By computing the exponential terms first, we reduce the complexity of the expression early on. So, our given expression simplifies from: \(2^3 + 2^4\) to 8 + 16, making the overall expression easier to handle. This emphasizes how handling exponentials first can simplify problem-solving in algebraic expressions.

The order of operations is a set of rules to ensure consistent results when simplifying mathematical expressions. Remembering the acronym PEMDAS (Parentheses, Exponents, Multiplication and Division (from left to right), Addition and Subtraction (from left to right)) can help:

• **P**arentheses first
• **E**xponents (like \(2^3\) and \(2^4\))
• **MD** (Multiplication and Division from left to right)
• **AS** (Addition and Subtraction from left to right)

In our problem, we have an expression \(2^3 + 2^4 - 5[8 - 4(9 - 10)^2]\). Right after handling the exponents, we evaluate the expression inside the parentheses first: solve \((9 - 10)\). Then square the result \((-1)^2 = 1\), followed by handling the multiplication in the brackets. Adhering to the correct order ensures the right outcome.

Skipping or rearranging these steps can lead to incorrect results. Always follow PEMDAS to make sure expressions simplify correctly.

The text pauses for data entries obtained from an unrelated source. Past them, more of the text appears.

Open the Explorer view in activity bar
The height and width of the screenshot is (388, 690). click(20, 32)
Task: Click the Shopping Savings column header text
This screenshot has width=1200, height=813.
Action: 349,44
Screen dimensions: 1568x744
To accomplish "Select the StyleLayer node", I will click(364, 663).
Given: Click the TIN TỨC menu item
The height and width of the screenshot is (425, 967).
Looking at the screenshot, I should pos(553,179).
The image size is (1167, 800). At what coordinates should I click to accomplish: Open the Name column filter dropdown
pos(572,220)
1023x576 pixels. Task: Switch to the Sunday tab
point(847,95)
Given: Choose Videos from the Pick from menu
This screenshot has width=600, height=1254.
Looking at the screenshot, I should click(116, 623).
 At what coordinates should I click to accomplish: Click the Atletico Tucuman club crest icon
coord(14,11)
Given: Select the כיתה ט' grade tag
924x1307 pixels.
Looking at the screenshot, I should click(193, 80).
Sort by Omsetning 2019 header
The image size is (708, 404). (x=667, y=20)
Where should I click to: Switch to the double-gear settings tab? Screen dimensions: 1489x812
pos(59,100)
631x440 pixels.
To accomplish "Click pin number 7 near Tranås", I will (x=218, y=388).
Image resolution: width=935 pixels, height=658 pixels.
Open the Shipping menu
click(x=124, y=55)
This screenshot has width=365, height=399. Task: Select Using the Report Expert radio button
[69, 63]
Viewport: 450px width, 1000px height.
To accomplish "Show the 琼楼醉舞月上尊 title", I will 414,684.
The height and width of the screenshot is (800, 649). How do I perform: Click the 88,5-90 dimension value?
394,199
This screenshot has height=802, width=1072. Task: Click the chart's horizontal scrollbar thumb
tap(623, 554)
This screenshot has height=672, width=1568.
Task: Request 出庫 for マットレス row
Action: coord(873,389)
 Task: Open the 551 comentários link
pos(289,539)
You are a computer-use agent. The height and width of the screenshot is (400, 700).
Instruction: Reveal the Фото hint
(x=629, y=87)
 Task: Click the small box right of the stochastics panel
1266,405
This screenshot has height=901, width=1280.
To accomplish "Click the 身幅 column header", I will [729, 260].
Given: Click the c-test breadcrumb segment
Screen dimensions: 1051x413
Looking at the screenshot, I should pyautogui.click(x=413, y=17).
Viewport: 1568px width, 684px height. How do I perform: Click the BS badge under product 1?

Parentheses and brackets are used to group parts of mathematical expressions that should be handled first. In our problem, parentheses appear inside the brackets. Start with the innermost parentheses, then work outward.

Here, evaluate \((9 - 10)\) first, resulting in -1. This value is then squared. By following the sequence (Parentheses and Brackets), each step becomes manageable, making the overall expression: \(8 + 16 - 5[8 - 4 \times 1]\). Next, handle the multiplication within the brackets to update to: \(8 + 16 - 5[4]\), finally simplifying it.

Using parentheses and brackets effectively clarifies the order in complex expressions, guiding each step toward the correct solution.